TASK INPUT -
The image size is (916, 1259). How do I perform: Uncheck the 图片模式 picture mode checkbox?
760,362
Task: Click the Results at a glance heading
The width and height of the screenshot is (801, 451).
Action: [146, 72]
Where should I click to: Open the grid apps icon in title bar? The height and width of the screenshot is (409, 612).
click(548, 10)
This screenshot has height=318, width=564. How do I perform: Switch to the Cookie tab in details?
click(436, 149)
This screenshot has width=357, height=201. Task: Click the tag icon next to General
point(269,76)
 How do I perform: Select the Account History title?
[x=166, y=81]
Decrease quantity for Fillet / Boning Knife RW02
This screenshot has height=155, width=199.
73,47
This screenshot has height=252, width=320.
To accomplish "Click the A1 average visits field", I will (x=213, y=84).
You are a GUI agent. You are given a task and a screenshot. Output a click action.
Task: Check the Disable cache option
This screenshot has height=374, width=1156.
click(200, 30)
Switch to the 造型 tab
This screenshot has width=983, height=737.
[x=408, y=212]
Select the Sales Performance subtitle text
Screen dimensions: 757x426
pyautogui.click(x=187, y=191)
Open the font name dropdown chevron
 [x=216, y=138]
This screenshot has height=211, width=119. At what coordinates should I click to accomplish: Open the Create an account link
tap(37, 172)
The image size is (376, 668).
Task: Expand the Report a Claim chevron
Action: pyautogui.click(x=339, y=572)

PROBLEM - Transcribe each record exactly. Leave nothing out.

SOLVED EXERCISE -
The image size is (916, 1259). How do I perform: Uncheck the 图片模式 picture mode checkbox?
760,362
Task: Click the Results at a glance heading
The width and height of the screenshot is (801, 451).
Action: [146, 72]
Where should I click to: Open the grid apps icon in title bar? The height and width of the screenshot is (409, 612).
click(548, 10)
This screenshot has height=318, width=564. How do I perform: Switch to the Cookie tab in details?
click(436, 149)
This screenshot has width=357, height=201. Task: Click the tag icon next to General
point(269,76)
 How do I perform: Select the Account History title?
[x=166, y=81]
Decrease quantity for Fillet / Boning Knife RW02
This screenshot has height=155, width=199.
73,47
This screenshot has height=252, width=320.
To accomplish "Click the A1 average visits field", I will (x=213, y=84).
You are a GUI agent. You are given a task and a screenshot. Output a click action.
Task: Check the Disable cache option
This screenshot has height=374, width=1156.
click(200, 30)
Switch to the 造型 tab
This screenshot has width=983, height=737.
[x=408, y=212]
Select the Sales Performance subtitle text
Screen dimensions: 757x426
pyautogui.click(x=187, y=191)
Open the font name dropdown chevron
 [x=216, y=138]
This screenshot has height=211, width=119. At what coordinates should I click to accomplish: Open the Create an account link
tap(37, 172)
The image size is (376, 668).
Task: Expand the Report a Claim chevron
Action: pyautogui.click(x=339, y=572)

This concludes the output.